### ACTIVITY
Where does the string "will" occur in the records below? Copy every line that holds it.

(Items from a dataset)
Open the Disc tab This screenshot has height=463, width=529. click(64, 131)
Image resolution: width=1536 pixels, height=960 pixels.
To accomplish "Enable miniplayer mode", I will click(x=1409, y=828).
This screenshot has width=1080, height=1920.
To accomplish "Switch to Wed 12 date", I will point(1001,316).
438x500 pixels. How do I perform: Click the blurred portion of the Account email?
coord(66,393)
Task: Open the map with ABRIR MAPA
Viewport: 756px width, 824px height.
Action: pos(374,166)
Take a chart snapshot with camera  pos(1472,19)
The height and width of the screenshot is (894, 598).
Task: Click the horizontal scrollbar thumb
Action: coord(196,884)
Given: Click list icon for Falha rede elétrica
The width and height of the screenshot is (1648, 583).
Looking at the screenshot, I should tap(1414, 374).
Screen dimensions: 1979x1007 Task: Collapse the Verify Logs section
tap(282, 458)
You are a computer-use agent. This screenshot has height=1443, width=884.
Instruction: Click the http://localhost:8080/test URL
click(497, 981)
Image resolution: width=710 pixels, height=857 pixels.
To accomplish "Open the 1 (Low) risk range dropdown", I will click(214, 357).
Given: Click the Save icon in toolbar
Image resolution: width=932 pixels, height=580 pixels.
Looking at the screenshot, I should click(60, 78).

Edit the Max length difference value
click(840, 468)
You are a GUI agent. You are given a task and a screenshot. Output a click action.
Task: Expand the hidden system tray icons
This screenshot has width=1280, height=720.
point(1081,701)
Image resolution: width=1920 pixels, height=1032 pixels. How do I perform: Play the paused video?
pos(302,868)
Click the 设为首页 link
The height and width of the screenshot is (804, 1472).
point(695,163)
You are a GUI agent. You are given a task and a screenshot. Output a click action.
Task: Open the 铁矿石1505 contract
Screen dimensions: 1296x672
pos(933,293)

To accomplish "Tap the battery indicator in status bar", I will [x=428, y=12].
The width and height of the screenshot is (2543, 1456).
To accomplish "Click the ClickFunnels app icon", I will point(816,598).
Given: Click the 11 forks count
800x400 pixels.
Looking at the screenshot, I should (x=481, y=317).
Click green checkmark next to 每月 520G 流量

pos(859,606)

### OUTPUT OF THE EXERCISE
To accomplish "Enable miniplayer mode", I will click(x=1409, y=828).
To accomplish "Switch to Wed 12 date", I will point(1001,316).
To accomplish "Open the 1 (Low) risk range dropdown", I will click(214, 357).
To accomplish "Tap the battery indicator in status bar", I will [x=428, y=12].
To accomplish "Click the ClickFunnels app icon", I will point(816,598).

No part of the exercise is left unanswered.